**Your instructions**:
Say, as a bare number, how many lines of the listing contain "Farming".

***** Dataset records

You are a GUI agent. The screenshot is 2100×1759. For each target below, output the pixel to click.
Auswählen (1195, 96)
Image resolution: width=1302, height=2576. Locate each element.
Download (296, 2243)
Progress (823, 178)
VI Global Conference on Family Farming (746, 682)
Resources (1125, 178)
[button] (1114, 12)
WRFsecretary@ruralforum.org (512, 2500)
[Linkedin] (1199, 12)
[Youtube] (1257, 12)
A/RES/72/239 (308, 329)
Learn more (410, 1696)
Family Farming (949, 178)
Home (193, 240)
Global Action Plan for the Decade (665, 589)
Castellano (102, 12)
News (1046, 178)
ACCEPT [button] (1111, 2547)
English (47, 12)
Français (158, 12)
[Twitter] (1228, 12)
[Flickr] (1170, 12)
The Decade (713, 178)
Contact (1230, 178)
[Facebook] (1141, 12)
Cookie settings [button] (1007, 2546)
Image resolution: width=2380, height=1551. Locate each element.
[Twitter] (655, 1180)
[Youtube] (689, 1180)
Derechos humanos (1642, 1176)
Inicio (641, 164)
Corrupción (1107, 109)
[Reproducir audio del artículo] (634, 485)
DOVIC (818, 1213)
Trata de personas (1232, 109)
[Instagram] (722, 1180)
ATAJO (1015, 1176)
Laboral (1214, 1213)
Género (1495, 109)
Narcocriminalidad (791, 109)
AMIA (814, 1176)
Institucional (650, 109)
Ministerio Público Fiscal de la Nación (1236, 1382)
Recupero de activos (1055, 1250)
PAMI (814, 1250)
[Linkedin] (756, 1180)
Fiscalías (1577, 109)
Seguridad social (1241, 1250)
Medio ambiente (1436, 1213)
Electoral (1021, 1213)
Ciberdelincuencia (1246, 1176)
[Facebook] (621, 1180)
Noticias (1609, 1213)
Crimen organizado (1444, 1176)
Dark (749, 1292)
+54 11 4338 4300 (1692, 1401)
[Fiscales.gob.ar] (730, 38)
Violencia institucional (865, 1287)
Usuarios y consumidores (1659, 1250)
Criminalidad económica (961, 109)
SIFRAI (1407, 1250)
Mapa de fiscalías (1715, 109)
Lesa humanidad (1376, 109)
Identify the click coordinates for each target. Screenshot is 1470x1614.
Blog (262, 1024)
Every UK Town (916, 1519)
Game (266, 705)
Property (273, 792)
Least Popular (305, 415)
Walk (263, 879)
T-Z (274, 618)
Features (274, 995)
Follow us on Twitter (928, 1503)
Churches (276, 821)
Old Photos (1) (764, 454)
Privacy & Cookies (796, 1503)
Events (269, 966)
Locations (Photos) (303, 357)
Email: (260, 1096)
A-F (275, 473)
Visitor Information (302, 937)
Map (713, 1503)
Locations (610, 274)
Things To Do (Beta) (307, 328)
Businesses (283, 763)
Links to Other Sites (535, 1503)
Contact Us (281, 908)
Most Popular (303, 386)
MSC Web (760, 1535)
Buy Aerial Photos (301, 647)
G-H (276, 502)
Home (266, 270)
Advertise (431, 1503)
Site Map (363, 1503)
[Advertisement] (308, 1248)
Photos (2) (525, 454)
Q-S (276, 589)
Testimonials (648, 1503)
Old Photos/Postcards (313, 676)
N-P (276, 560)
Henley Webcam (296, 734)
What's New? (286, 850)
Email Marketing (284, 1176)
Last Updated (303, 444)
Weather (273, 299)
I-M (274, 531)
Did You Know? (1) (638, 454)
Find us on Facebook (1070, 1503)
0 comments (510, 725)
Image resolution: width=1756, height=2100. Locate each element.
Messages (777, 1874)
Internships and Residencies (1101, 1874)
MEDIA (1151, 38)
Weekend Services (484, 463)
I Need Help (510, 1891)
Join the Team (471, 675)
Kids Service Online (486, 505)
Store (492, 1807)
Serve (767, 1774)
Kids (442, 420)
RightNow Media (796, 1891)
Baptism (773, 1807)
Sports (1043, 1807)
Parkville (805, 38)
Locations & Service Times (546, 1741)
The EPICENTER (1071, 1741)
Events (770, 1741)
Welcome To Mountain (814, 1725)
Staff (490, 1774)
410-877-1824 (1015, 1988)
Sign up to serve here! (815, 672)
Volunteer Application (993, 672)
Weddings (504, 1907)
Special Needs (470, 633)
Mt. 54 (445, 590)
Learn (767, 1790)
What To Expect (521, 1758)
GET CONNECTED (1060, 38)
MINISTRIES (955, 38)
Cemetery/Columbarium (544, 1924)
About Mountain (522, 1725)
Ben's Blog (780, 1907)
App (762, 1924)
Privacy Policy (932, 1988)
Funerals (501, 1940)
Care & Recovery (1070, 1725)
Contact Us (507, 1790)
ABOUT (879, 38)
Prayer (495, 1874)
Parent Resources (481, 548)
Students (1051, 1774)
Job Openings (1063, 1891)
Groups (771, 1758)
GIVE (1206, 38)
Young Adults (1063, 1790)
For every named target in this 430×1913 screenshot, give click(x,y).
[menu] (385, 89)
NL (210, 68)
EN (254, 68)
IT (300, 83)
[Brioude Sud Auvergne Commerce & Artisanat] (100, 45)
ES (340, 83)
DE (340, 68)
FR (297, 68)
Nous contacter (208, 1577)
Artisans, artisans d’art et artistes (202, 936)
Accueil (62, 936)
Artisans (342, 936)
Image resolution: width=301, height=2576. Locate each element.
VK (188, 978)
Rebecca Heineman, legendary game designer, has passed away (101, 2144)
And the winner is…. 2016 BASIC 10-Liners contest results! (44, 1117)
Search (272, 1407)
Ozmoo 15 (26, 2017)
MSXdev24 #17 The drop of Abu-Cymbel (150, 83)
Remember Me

**********

**Response to this exercise**:
2